Aku berusaha memejamkan mata. Kematian Budhe Sastro yang begitu mendadak, Bu RT yang di hantui budhe Sastro, Tum dan Bu Nur yang didatangi budhe Sastro membuatku gentar. Aku tahu mungkin semua memang salahku, tapi aku kan hanya perantara, ya kan?
Dulu budhe Sastro berjualan emas di pasar. Aku sering menjualkan emas di toko kecilnya. Kami berbisnis cukup lama. Setahuku budhe Sastro tidak suka menjadi tua. Dia tidak suka kulitnya berkeriput dan bergelambir. Budhe Sastro bercerita padaku kalau dia mendatangi seorang dukun di sebuah lereng gunung untuk membuatnya selalu cantik dan awet muda. Tapi ada syaratnya tentu saja. Dan syaratnya cukup berat.
"Kamu mau bantu, aku Sas?" tanya budhe.
Aku menelan ludah. Sulit sekali tugas yang harus kulakukan.
"Saya tidak tahu harus bagaimana budhe," jawabku jujur.
"Carikan aku wanita hamil, carikan saja. Kamu tidak perlu ngapa-ngapain lagi," jawab Budhe Sastro.
Sekali lagi aku menelan ludah.
"Wanita hamil itu mau diaPakan budhe?"
Budhe tersenyum.
"Aku butuh bayinya," jawabnya singkat.
"Untuk apa? Budhe nggak Pake pesugihan, kan?" tanyaku dengan gemetar. Pasti ada hubungannya dengan hal gaib, aku percaya itu.
"Sebenarnya aku butuh ibu dan bayinya, tapi sementara bayinya dulu tidak apa-apa," jawab Budhe Sastro ringan.
"Saya mau carikan, tapi budhe harus cerita dulu bayi dan ibunya itu mau diaPakan," jawabku tegas.
Budhe melihat ke arahku. Seperti sedang menilaiku.

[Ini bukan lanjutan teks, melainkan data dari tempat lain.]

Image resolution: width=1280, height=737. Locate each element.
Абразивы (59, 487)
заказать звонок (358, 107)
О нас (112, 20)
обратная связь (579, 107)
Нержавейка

"Apa kamu yakin mau dengar, Sas?"
Kami berpandangan. Aku tahu budhe Sastro melihat ketakutan di mataku.
"Baiklah kalau kamu mau tahu rencanaku. Aku butuh kafan bayi yang baru lahir. Kafan itu kusimpan dilemariku selama sebulan. Kalau sudah sebulan kafan itu akan kubuat baju dan kuPakaikan pada ibunya. Setelah itu akan menjadi muda lagi," bisik budhe Sastro, masih dengan santai.
Aku terhenyak. Apa tidak salah yang kudengar ini? Budhe sastro tersenyum mengejek.
"Baju dari kain kafan itu akan menyedot usia si ibu dan memberikannya kepadaku. Mungkin setelah aku berhasil aku bisa menjadi lebih muda lagi," kata budhe lagi.
Aku masih terhenyak. Hatiku berdesir, menahan takut, dan juga ragu. Karena sebenarnya tawaran Budhe Sastro benar-benar menggiurkanku.
"Mau nggak, Sas? Kamu, kan tinggal cari orang hamil di desa ini, beritahu padaku siapa saja. Nanti aku yang bertinda." Budhe Sastro melanjutkan sambil melinting rokok kreteknya.
Aku mengamati budhe Sastro merokok dengan gamang, dan kemudian tanpa kusadari aku sudah mengangguk.
"Saya mau, Budhe, beri saya waktu satu minggu," kataku mantap, tanpa rasa ragu membayangkan uang yang akan kudapatkan.
**
Tumini memang seperti pertolongan yang diberikan gusti Allah kepadaku. Ketika berbelanja di pasar aku bertemu dengannya. Perutnya membuncit berisi janin. Hatiku bersorak gembira.
"Wah, kamu hamil, to, Tum," kataku sambil mengelus perutnya.
"Iya, Bu Sas. Alhamdulillah sudah delapan bulan," jawabnya dengan rona kebahagiaan.
"Eh, la kok sudah hampir lahiran. Aku malah baru tahu," jawabku dengan kebahagiaan setulusnya, karena membayangkan imbalan yang akan kudapatkan.